Turkish Journal of Gastroenterology
Original Article

Efficacy of synbiotic, probiotic, and prebiotic treatments for irritable bowel syndrome in children: A randomized controlled trial


Department of Pediatric Gastroenterology, Akdeniz University School of Medicine, Antalya, Turkey

Turk J Gastroenterol 2016; 27: 439-443
DOI: 10.5152/tjg.2016.16301
Read: 2397 Downloads: 943 Published: 25 July 2019


Background/Aims: Irritable bowel syndrome (IBS) is an important health problem that presents serious social burdens and high costs. Our study investigated the efficacy of synbiotic (Bifidobacterium lactis B94 with inulin), probiotic (B. lactis B94), and prebiotic (inulin) treatment for IBS in a pediatric age group.

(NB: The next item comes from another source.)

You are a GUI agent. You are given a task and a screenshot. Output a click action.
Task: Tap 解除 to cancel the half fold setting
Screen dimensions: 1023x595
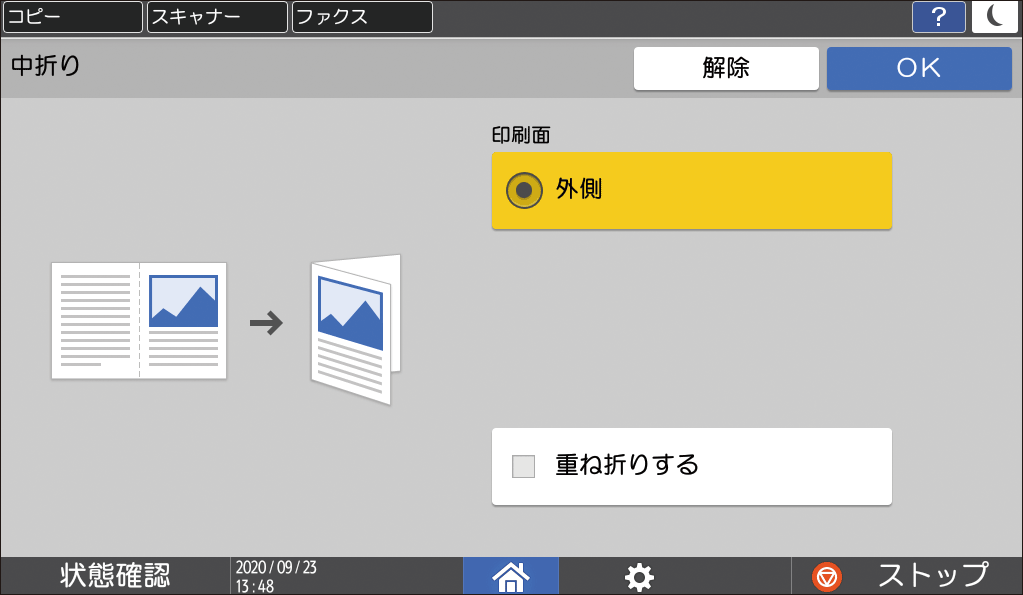726,68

Materials and Methods: This study was randomized, double-blind, controlled, and prospective in design and included 71 children between the ages of 4 and 16 years who were diagnosed with IBS according to the Rome III criteria. The first group received synbiotic treatment [5×109 colony forming units (CFU) of B. lactis B94 and 900 mg inulin]; the second group received probiotic treatment (5×109 CFU B. lactis B94), and the third group received prebiotic treatment (900 mg inulin) twice daily for 4 weeks.


Results: Probiotic treatment improved belching–abdominal fullness (p<0.001), bloating after meals (p=0.016), and constipation (p=0.031), and synbiotic treatment improved belching–abdominal fullness (p=<0.001), bloating after meals (p=0.004), constipation (p=0.021), and mucus in the feces (p=0.021). The synbiotic group had a significantly higher percentage of patients with full recovery than the prebiotic group (39.1% vs. 12.5%, p=0.036).


Conclusion: Administration of synbiotics and probiotics resulted in significant improvements in initial complaints when compared to prebiotics. Additionally, there was a significantly higher number of patients with full recovery from IBS symptoms in the synbiotic group than in the prebiotic group. Therefore, the twice daily administration of synbiotics is suggested for the treatment of children with IBS.